Faculty in charge of accounting Ph.D. programs at American colleges and universities say they recognize that CPAs starting out on an academic career track encounter challenges that can best be met by creative approaches. Most often, these approaches emphasize a personal touch through mentoring and advising. Nearly always, these leaders are looking for new sources of stipends and other student financial support. But most of all, they say, this long-term issue requires steadfast vision and patience to let the best ideas sprout and yield a crop that might not be harvested on the same campus or even in the same decade.

Many say that enhancing the quality of future faculty members is equally or more important than filling the accounting faculty pipeline, and their measures are designed to attract the best candidates, whom they often find already on their campuses. Michigan State University has even given its in-house quest a name: the Promising Scholars Program.
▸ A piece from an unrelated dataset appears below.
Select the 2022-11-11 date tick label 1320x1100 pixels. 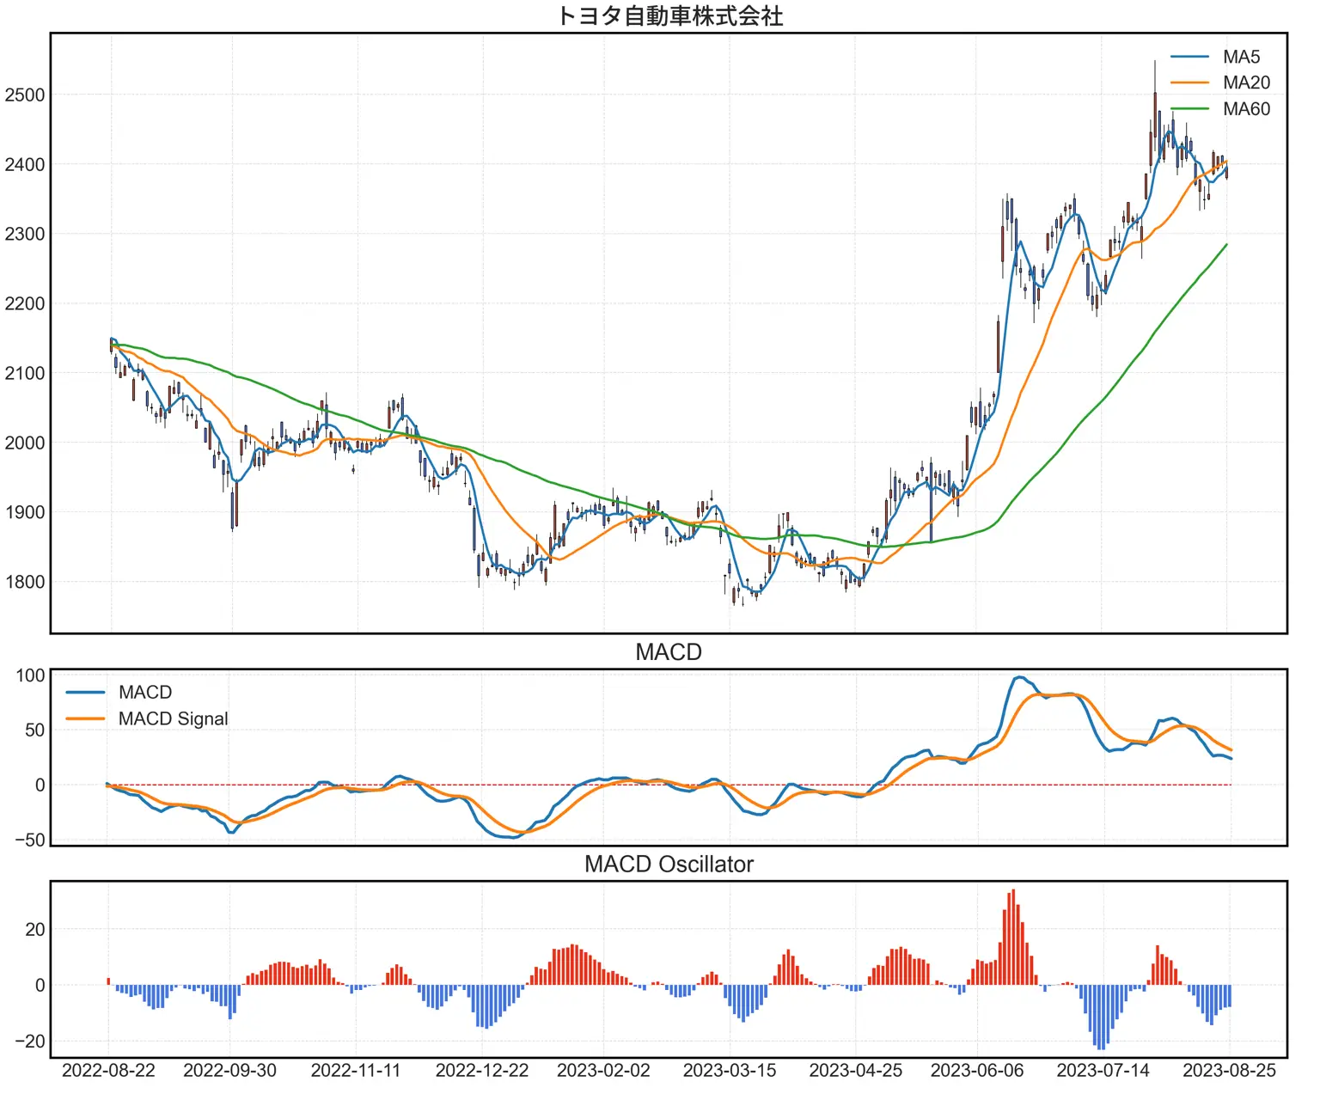356,1071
“Each fall, our faculty identify approximately 20 to 30 M.S. and MBA students who have the characteristics that make for successful scholars—academic success, a strong work ethic and intellectual curiosity,” says Marilyn Johnson, co-director of the accounting Ph.D. program at Michigan State University in East Lansing. “We invite these students to a half-day program that includes breakfast with several of our faculty, a presentation about academic careers and doctoral programs and a workshop by a distinguished accounting scholar.”
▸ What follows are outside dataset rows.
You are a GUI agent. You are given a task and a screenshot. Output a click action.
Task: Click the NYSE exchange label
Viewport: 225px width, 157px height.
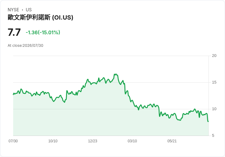coord(13,10)
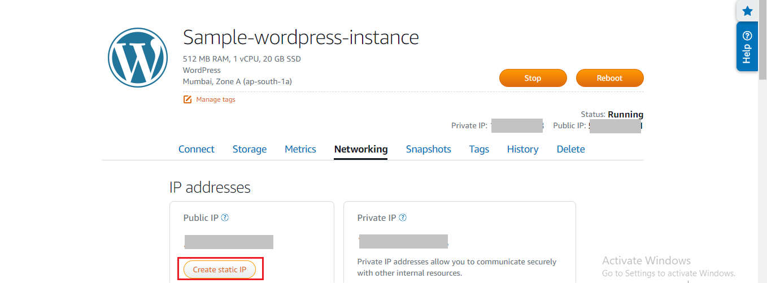This screenshot has height=283, width=767.
Task: Click the Manage tags edit icon
Action: coord(188,99)
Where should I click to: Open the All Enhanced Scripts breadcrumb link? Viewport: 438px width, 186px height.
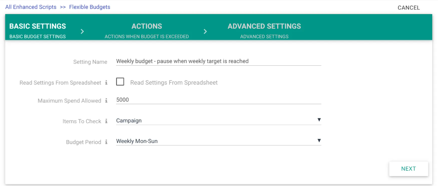[x=31, y=7]
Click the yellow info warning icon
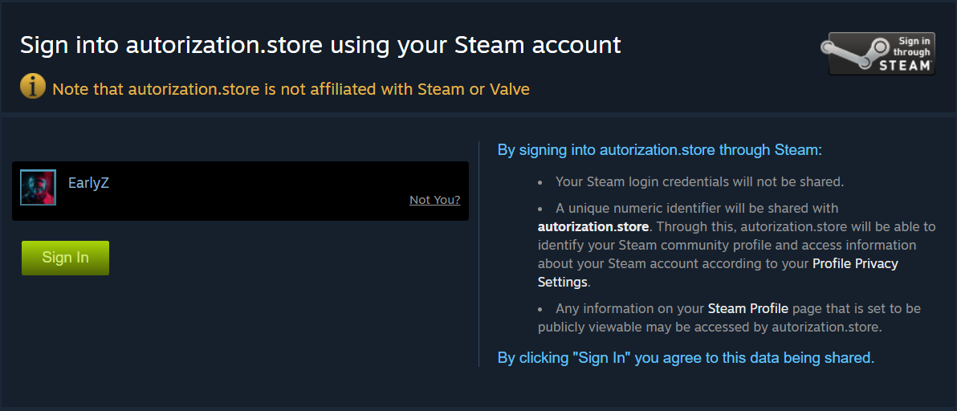Image resolution: width=957 pixels, height=411 pixels. (33, 85)
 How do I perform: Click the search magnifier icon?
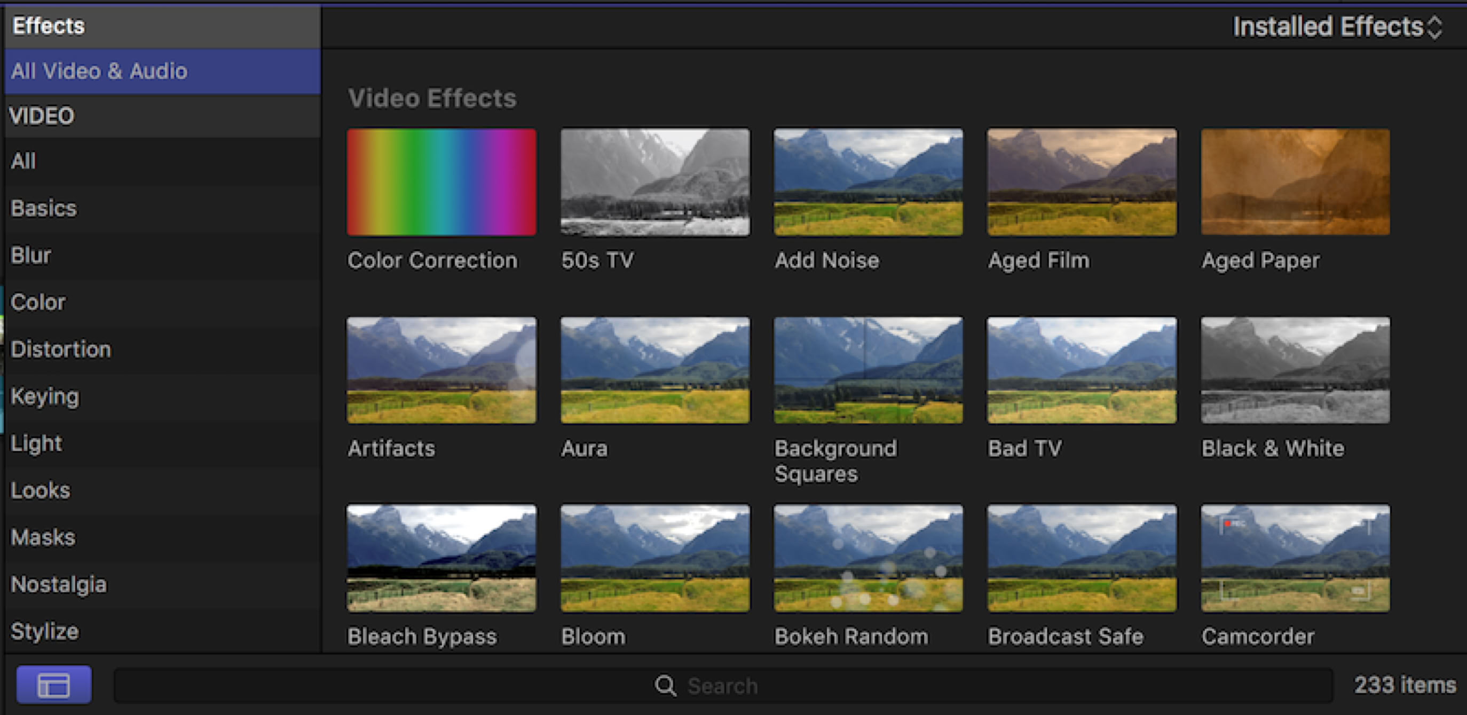pyautogui.click(x=665, y=685)
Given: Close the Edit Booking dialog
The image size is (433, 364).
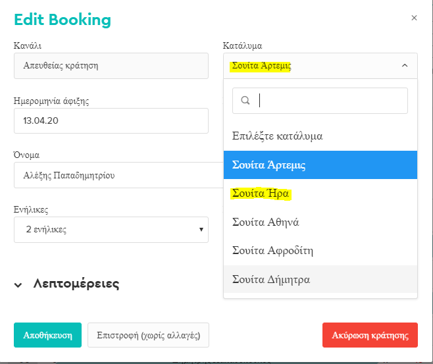Looking at the screenshot, I should pos(414,18).
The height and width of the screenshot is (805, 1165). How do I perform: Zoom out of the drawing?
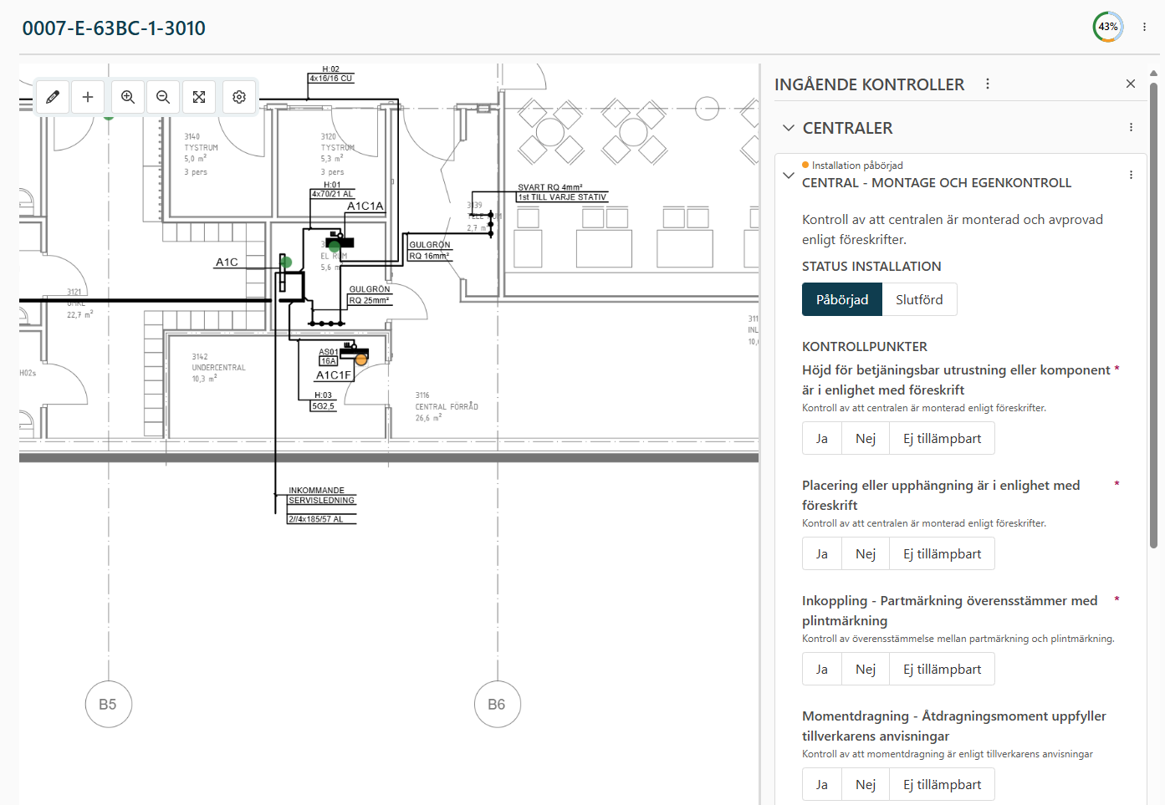point(163,97)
Universities also market their programs and recruit candidates through such places as alumni publications and those of state CPA societies, as well as chapter meetings of Beta Alpha Psi, the national honorary organization for students and professionals in financial and business information.

But even getting the best candidates in the door won’t be enough if the programs can’t make the proposition financially attractive to candidates who might be postponing a paycheck for the four or five years most programs require. Donors to general business colleges often tend to favor undergraduate and master’s programs with their dollars. Hence, campuses participating in the Accounting Doctoral Scholars Program (ADS) say its $30,000 annual stipend is their best tool to increase enrollment.

“We look for people who are already CPAs, so all of our students have already passed a major plateau in career development,” says Dale Flesher, associate dean of the accounting school at the University of Mississippi. The problem, Flesher says, is that without ADS, “our doctoral compensation is minimal compared to what a student can earn in public accounting.” Most universities try to sweeten the deal with other benefits, such as tuition waivers and health insurance coverage. At the University of Oklahoma, students get a spending allowance for research costs or traveling to conferences. And many programs are recognizing that the usual quid pro quo for such aid—teaching undergraduate courses—can also lead to early burnout if teaching while learning grows too onerous. Accordingly, they try to keep their doctoral graduate assistants from taking on too heavy a teaching load.

“Our administration has done a fantastic job of recognizing that Ph.D. students are students and not cheap labor,” says Gary Taylor, who directs the University of Alabama’s accounting Ph.D. program.

One of the more innovative measures has been to change the doctoral curriculum itself. Most notably, schools are trying to help their students make the transition to career by emphasizing the most salient research-related duty they will face as new faculty: getting their research into print. To that end, Alabama has replaced its comprehensive exam with a second-year paper, and in place of the traditional dissertation, it now encourages students to prepare three working papers for publication, Taylor says. At the intake end, universities recognize that students may need a little brushing up in some academic areas, especially if they’ve been out of school for a while. An informal program at Michigan State offers summer refresher courses in math and statistics, Johnson says.

Bentley University assigns a “primary supervisor” to accounting Ph.D. students during their application process who stays with them throughout their time at the Waltham, Mass., campus. “We feel very strongly that having a mentor from the start makes a considerable difference in a student’s success,” says Cynthia Clark Williams, assistant professor of management and associate director of doctoral programs.

“Over the years, I’ve found that personal contact works best,” says Christine Botosan at the University of Utah in Salt Lake City. More than 10 years after Botosan began speaking to an undergraduate student about an academic career, that student received her Ph.D. last year from the Wharton School of Business at the University of Pennsylvania. That’s not an unusual span, she added. “Often, it is a matter of planting the seed and being patient enough for the tree to grow and bear fruit.”